Warm buckets provide intermediate storage for data that is still relevant but less frequently accessed. Warm buckets have a longer retention period compared to hot buckets. Data in warm buckets is accessible for searching and analysis but with slightly longer search times compared to hot data. After a defined period in warm buckets, data may roll to cold buckets.

Cold buckets are designed for long-term storage of historical data. Cold buckets have an extended retention period, often weeks or months, depending on your data retention policies. Data in cold buckets is accessible for searching and analysis, but search times may be longer compared to warm or hot data.

Frozen buckets are used for very long-term storage of historical data, often data that must be retained for compliance or legal reasons. Frozen buckets have the longest retention period, often years, based on your data retention policies. Data in frozen buckets is rarely accessed, and accessing it requires a time-consuming thawing process to decompress and reindex the data.

29
Q
  1. What is the file path to the warm bucket?
A

$SPLUNK_HOME/var/lib/splunk/defaultdb/db/

30
Q
  1. You are told to configure a new index called “ponies”. Show us what this stanza might look like, and list at least 5 attributes with an explanation of what each does.
A

[ponies]
homePath = $SPLUNK_DB/poniesdb/db
coldPath = $SPLUNK_DB/poniesdb/colddb
thawedPath = $SPLUNK_DB/poniesdb/thaweddb
maxDataSize = auto_high_volume
maxHotIdleSecs = 86400

[ponies]: This is the section header that defines the configuration for the “ponies” index.
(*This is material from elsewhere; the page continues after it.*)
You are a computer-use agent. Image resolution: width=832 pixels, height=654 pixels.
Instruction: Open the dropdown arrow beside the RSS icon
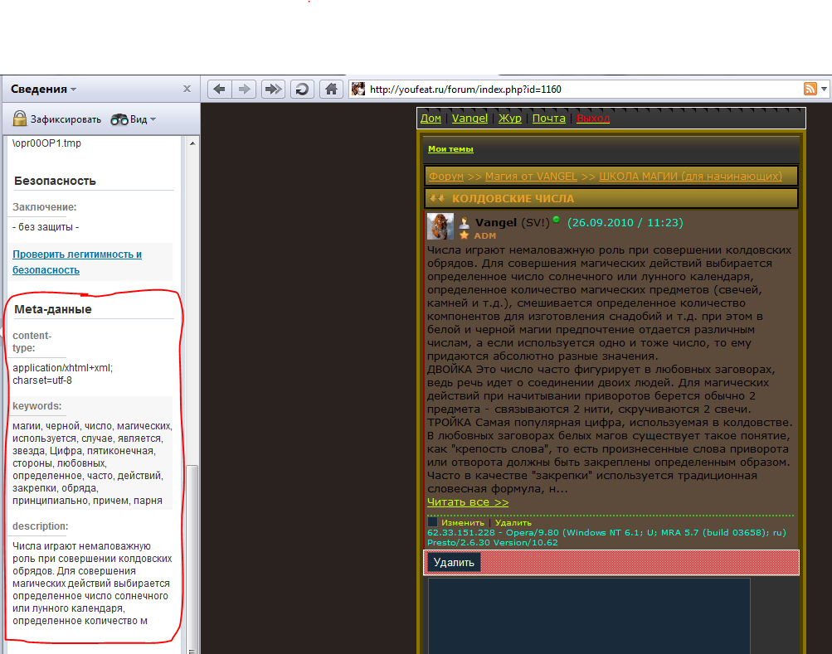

homePath: Specifies the location where the raw indexed data will be stored on disk for this index. In this example, it’s set to $SPLUNK_DB/poniesdb/db, which is a placeholder for the Splunk database directory.

coldPath: Specifies the location where cold buckets (long-term storage for historical data) will be stored for this index. In this example, it’s set to $SPLUNK_DB/poniesdb/colddb.

thawedPath: Specifies the location where thawed buckets (data retrieved from frozen storage) will be stored. In this example, it’s set to $SPLUNK_DB/poniesdb/thaweddb.

maxDataSize: Determines the maximum size of the index. The value “auto_high_volume” means that the index size will automatically adjust for high-volume data. You can set this attribute to control the maximum size of the index, which can help manage storage resources.

maxHotIdleSecs: Specifies the maximum time in seconds that a hot bucket can remain idle before rolling to warm. In this example, it’s set to 86,400 seconds (equivalent to 24 hours). This attribute helps manage the lifecycle of hot buckets and is especially useful when you have fluctuating data volumes.

31
Q
  1. Explain the process of data getting into the indexers in a round-robin fashion
A

Distributing data across multiple indexers in a round-robin fashion is a standard method for load balancing and producing high availability.

This process involves forwarding data from data sources to multiple indexers in a circular or sequential manner to evenly distribute the workload.

By forwarding data to indexers in a round-robin fashion, load balancing is achieved, which ensures that no single indexer becomes a bottleneck. Also, this provides fault tolerance because if one indexer goes offline, data continues to be indexed on the others, ensuring data availability.